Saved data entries

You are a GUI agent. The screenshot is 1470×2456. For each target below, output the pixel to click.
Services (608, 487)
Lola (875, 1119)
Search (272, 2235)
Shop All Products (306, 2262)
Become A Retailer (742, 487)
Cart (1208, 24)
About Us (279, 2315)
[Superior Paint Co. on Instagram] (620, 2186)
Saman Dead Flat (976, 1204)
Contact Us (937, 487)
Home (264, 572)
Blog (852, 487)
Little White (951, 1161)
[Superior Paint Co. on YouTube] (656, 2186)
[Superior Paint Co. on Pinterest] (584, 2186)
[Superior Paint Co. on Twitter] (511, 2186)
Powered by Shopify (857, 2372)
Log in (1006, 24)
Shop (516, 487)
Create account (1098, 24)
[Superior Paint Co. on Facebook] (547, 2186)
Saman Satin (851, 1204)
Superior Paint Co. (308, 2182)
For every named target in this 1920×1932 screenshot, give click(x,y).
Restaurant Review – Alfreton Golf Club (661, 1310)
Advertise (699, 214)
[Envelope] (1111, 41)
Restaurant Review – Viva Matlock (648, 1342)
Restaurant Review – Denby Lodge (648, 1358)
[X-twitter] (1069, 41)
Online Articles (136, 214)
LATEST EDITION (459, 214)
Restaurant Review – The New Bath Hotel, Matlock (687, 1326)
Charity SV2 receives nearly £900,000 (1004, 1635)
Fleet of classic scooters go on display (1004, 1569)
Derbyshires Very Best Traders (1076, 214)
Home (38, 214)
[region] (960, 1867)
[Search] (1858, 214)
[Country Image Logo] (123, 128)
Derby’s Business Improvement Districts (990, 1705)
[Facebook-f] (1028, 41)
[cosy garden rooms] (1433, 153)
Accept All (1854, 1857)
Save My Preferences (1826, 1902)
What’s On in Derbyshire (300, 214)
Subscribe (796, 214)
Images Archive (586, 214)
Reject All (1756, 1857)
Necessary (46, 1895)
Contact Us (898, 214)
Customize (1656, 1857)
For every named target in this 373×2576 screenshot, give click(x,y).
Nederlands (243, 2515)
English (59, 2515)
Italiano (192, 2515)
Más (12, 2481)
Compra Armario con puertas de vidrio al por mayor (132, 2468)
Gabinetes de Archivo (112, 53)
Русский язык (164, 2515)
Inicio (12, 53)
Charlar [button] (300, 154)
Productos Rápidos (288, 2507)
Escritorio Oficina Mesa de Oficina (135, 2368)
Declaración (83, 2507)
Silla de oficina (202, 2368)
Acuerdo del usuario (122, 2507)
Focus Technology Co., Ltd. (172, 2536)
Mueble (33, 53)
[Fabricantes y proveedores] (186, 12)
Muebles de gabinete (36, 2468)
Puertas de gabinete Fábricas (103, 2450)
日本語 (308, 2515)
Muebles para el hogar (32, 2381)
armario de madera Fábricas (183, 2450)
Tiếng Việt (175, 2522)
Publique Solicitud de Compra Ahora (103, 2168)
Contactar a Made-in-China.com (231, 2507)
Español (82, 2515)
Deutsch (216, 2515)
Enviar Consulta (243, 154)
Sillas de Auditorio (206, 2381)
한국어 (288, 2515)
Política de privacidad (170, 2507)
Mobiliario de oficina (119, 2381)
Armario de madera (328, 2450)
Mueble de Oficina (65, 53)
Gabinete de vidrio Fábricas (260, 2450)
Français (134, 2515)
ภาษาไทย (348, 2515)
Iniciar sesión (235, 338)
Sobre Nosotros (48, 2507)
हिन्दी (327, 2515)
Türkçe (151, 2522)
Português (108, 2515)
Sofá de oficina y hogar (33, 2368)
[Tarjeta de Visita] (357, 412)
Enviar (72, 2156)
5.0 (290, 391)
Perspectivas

**WHAT IS REQUIRED**:
In the entries above, find the line holding "Advertise (699, 214)" and the line holding "Charity SV2 receives", then retype exactly those two lines and every line between them, and nothing else.

**EXERCISE OUTPUT**:
Advertise (699, 214)
[Envelope] (1111, 41)
Restaurant Review – Viva Matlock (648, 1342)
Restaurant Review – Denby Lodge (648, 1358)
[X-twitter] (1069, 41)
Online Articles (136, 214)
LATEST EDITION (459, 214)
Restaurant Review – The New Bath Hotel, Matlock (687, 1326)
Charity SV2 receives nearly £900,000 (1004, 1635)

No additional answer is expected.